Haar school neemt een flink aantal stagiairs af, die drie jaar worden begeleid. Op vacatures krijgt ze altijd sollicitanten, maar het vervolg blijkt lastig. ‘Jonge mensen zijn tegenwoordig heel ambitieus en leggen de lat voor zichzelf extreem hoog. Het valt op hoe fanatiek ze met hun vak bezig zijn. Dat kost heel veel tijd en energie. Na twee jaar zeggen ze: ik kan dit niet aan. Ik werk mezelf een slag in de rondte en kan er niet eens een huis in Amsterdam van betalen.’

Belangrijk in de opleiding is volgens Niemeijer het ontwikkelen van de mindset dat je niet alles kunt en hoeft te weten en dat een netwerk van collega’s om je heen kan helpen. ‘De werkdruk is een hot item, het aantal lesuren staat al jaren op 25, terwijl er veel meer verwacht wordt dan vroeger.
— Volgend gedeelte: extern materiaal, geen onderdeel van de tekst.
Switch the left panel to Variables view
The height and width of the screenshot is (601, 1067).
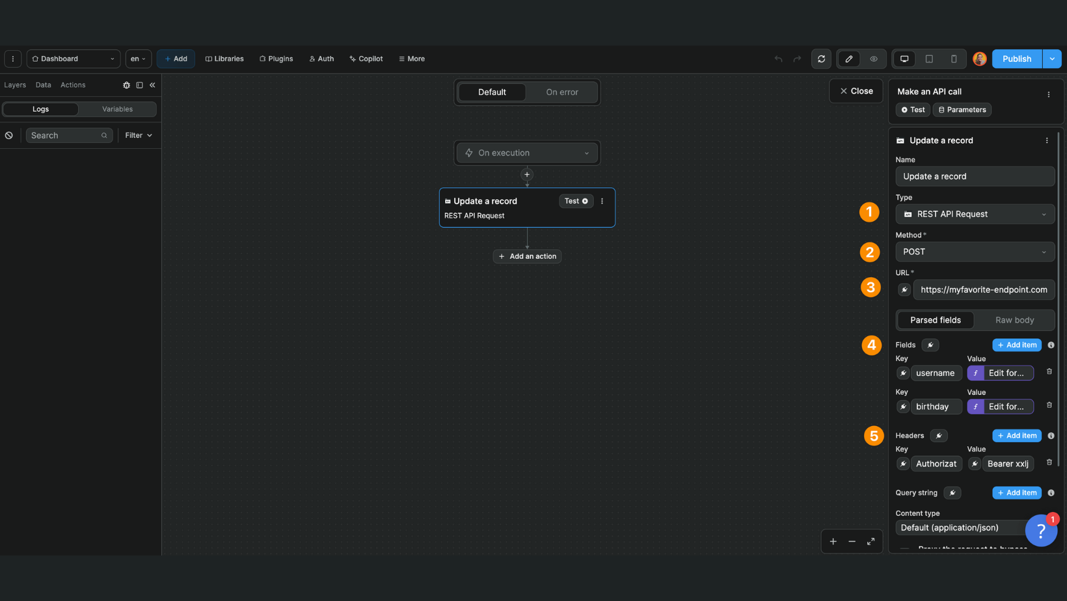point(118,109)
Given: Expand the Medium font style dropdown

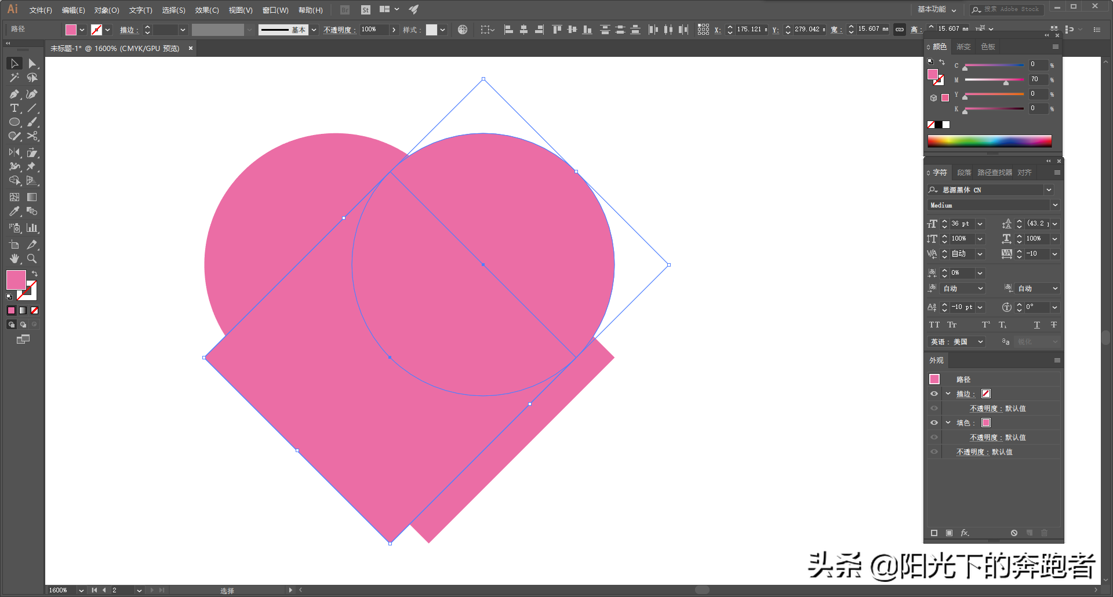Looking at the screenshot, I should [x=1054, y=205].
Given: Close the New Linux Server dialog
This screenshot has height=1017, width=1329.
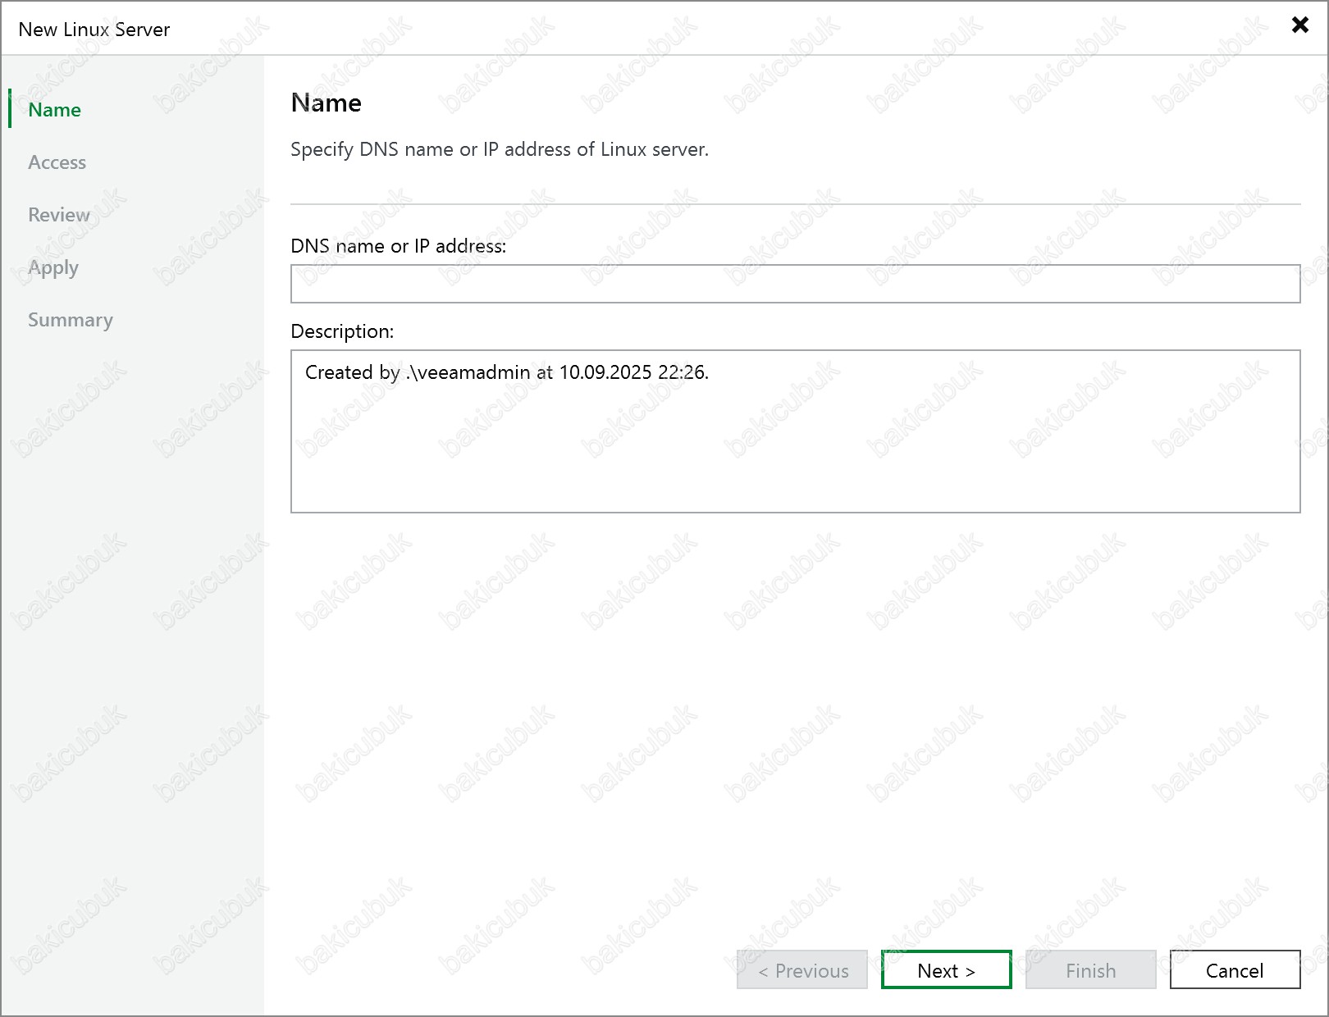Looking at the screenshot, I should pyautogui.click(x=1299, y=25).
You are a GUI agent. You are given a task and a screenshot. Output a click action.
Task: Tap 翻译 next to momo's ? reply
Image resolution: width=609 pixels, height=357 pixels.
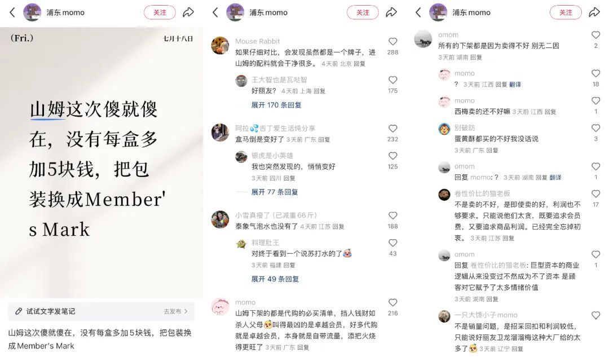coord(515,84)
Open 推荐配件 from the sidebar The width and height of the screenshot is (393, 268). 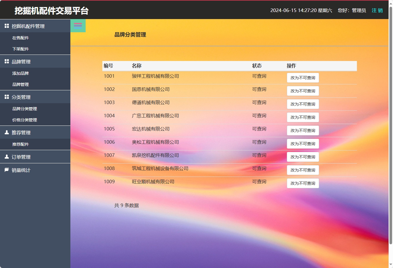pos(21,144)
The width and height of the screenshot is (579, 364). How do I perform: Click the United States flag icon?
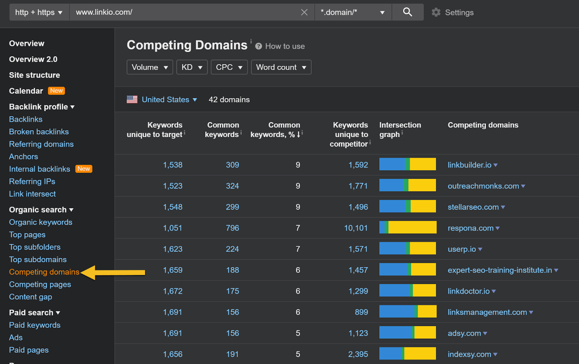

Je komt niet meer weg met een standaardverhaal voor een groep van dertig verschillende leerlingen, je moet zelf je materiaal herschrijven, dat hoort bij het lesgeven. Het is een vak dat je met vallen en opstaan leert en waar je vijf jaar voor nodig hebt.’

Collega Schoonveld is het helemaal met haar eens. ‘Als je niet wil dat leraren na een jaar weglopen, moet je zorgen dat ze beter worden voorbereid. En dan nog moeten ze accepteren dat het vijf jaar duurt voor ze een echt goede leraar zijn.’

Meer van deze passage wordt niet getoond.